-- start Document segment --

Plain-English Guide

How Is Salary Calculated Under the New Labour Code 2026?

Confused by your new payslip? Here's a simple, jargon-free breakdown of how your salary is now split between take-home pay, PF, and gratuity under the latest rules.

The 4-Step Salary Calculation

Step 1

Start With Your CTC

Your Cost to Company (CTC) is the total amount your employer spends on you per year. This number does not change under the new labour code. Example: ₹12,00,000/year.

Step 2

Apply the 50% Wage Rule

Your basic salary (wages) must now be at least 50% of CTC. If your current basic is 30% (₹3,60,000), it gets bumped to 50% (₹6,00,000). The difference comes out of your allowances — HRA, special allowance, etc. shrink proportionally.

Also checked: State minimum wage floor. If your state's minimum wage × 12 is higher than 50% of CTC, the higher number is used as your basic.

-- end Document segment --
-- start Dataset section --

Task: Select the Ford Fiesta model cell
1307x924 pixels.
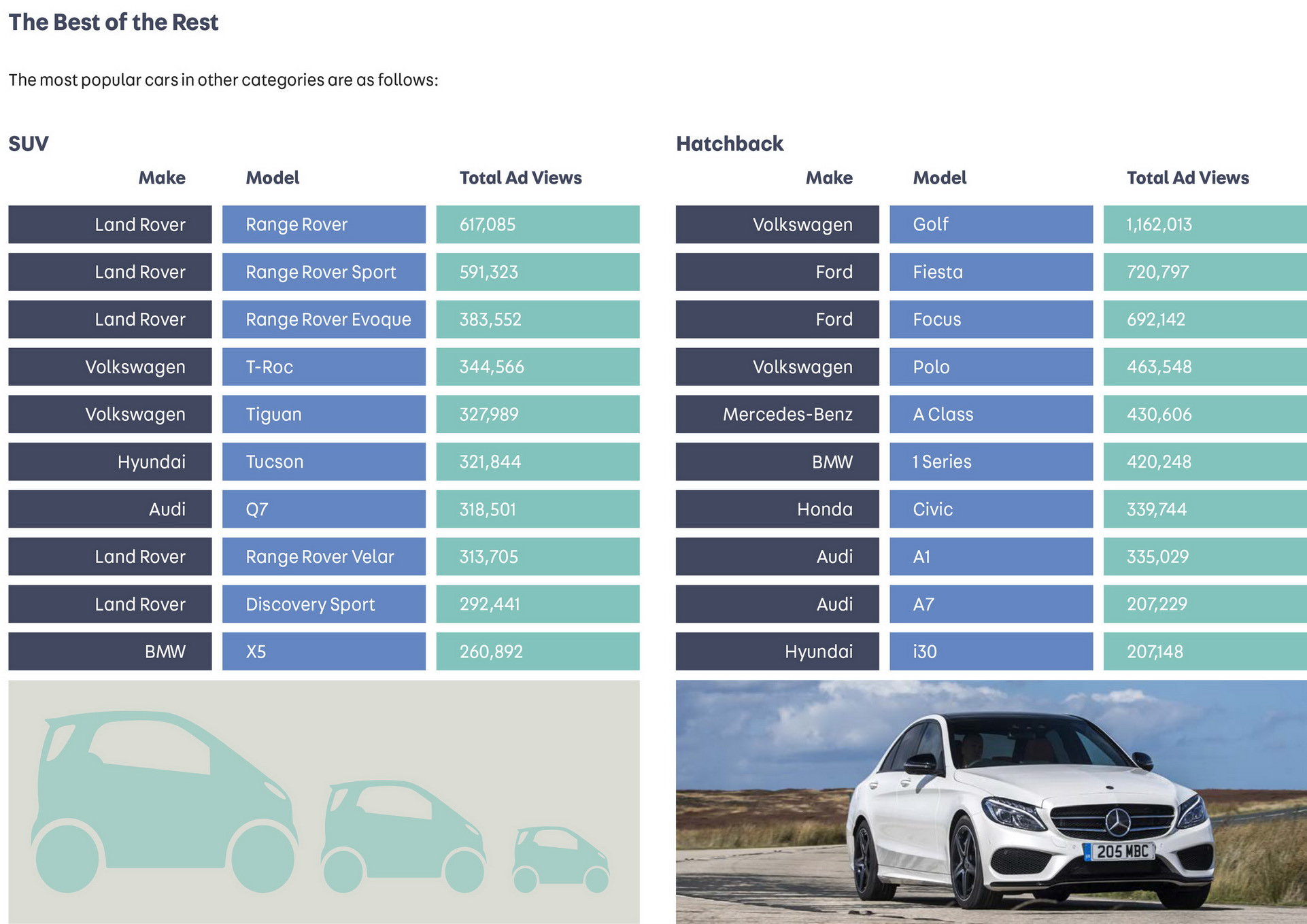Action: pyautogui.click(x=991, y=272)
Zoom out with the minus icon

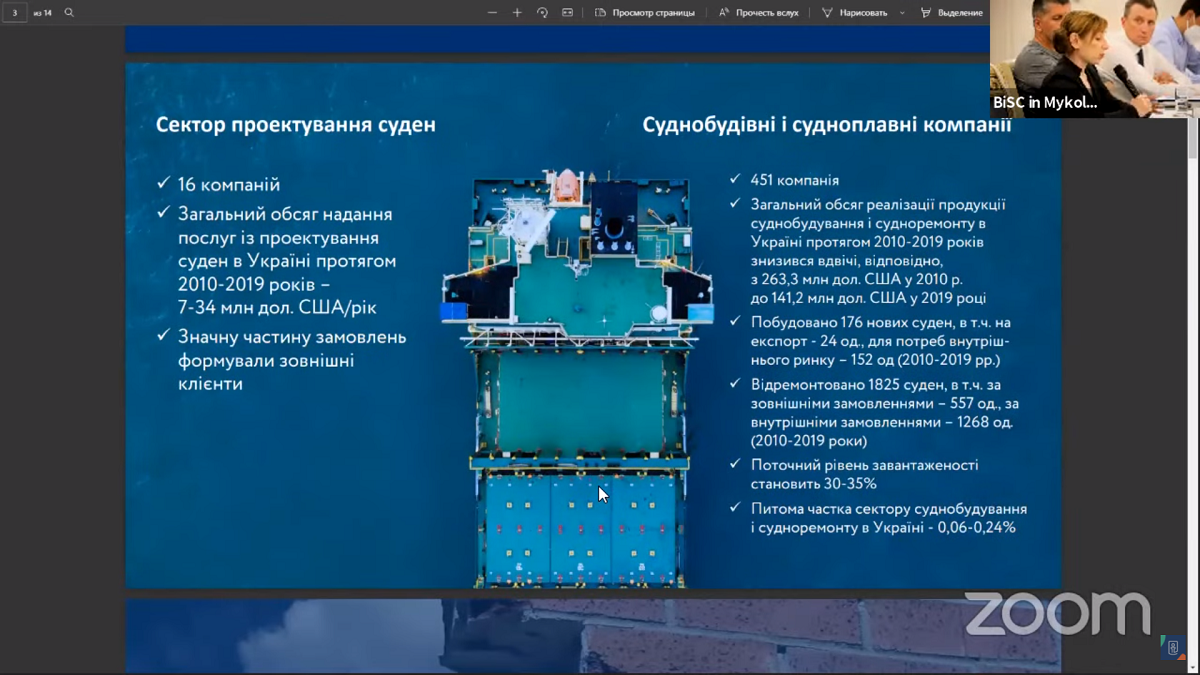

-- end Dataset section --

■ **Set of tasks**:
- 1) In the salary guide, what is the minimum share of CTC that basic salary must now make up?
- 2) Please update the salary guide by writing out the passage from "Apply the 50%" up to and including "etc. shrink proportionally.", with "allowances" changed to "perks".

■ **Expected answers**:
- 1) At least 50% of CTC.

- 2)
Apply the 50% Wage Rule

Your basic salary (wages) must now be at least 50% of CTC. If your current basic is 30% (₹3,60,000), it gets bumped to 50% (₹6,00,000). The difference comes out of your perks — HRA, special allowance, etc. shrink proportionally.